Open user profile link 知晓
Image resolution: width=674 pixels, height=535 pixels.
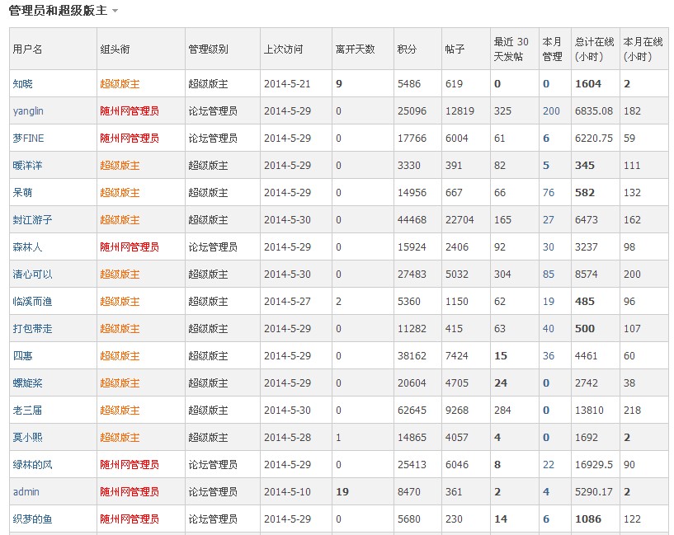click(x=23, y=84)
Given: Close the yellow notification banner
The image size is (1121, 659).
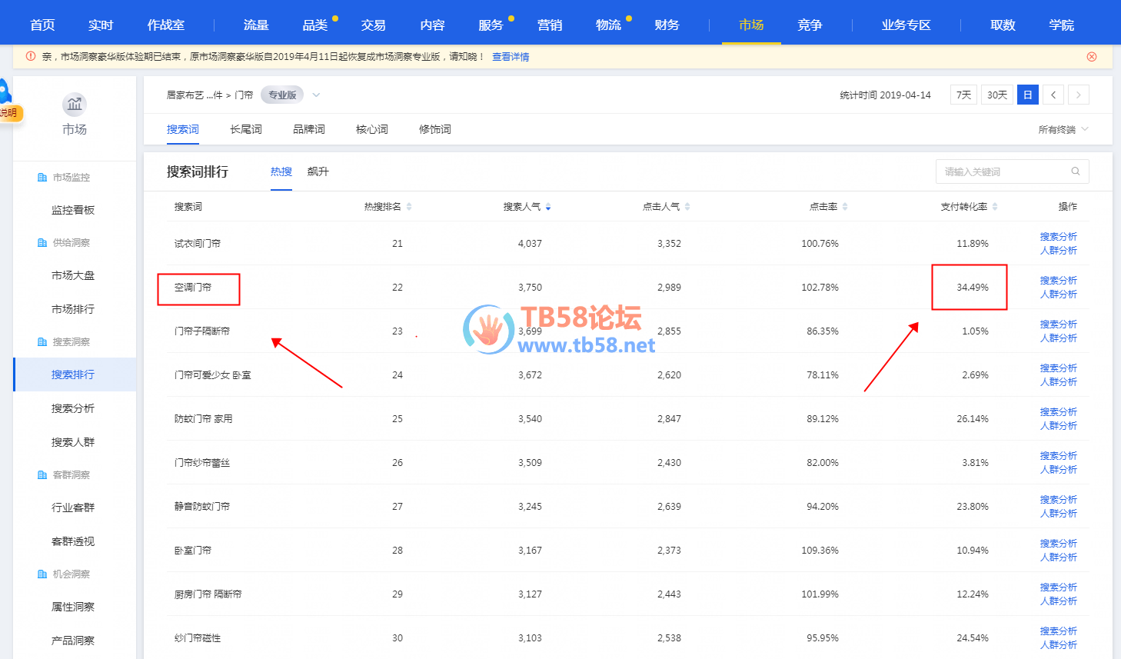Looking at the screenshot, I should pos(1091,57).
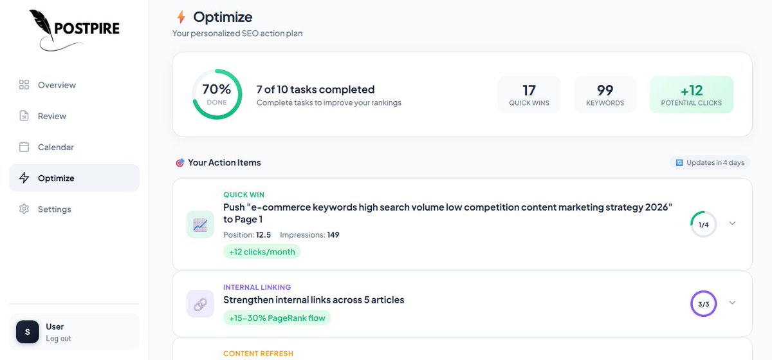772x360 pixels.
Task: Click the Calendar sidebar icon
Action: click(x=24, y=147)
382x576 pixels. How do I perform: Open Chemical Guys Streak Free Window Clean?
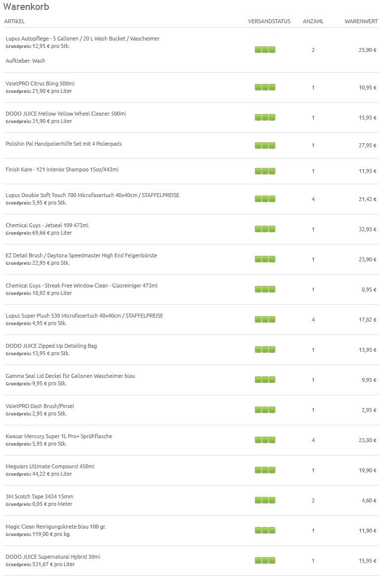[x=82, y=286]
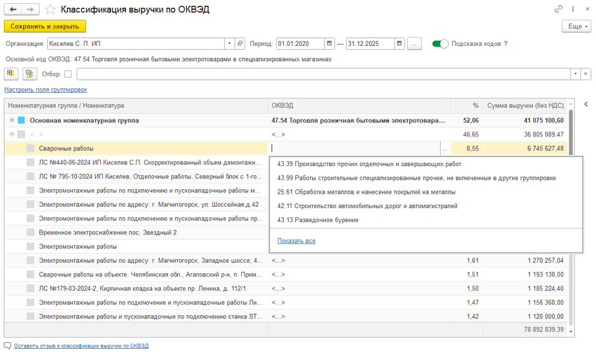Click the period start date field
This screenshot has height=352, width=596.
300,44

▬▬▬▬▬▬

__Directions for this task__. Output only the lines running from the one containing "Given: Close the yellow notification banner" to the end of the records, inclusive and exact; skip the pictures.

__Result for this task__.
Given: Close the yellow notification banner
The image size is (1121, 659).
Looking at the screenshot, I should pos(1091,57).
772x360 pixels.
Task: Click the Calendar sidebar icon
Action: click(x=24, y=147)
382x576 pixels. How do I perform: Open Chemical Guys Streak Free Window Clean?
[x=82, y=286]
Click the period start date field
This screenshot has height=352, width=596.
300,44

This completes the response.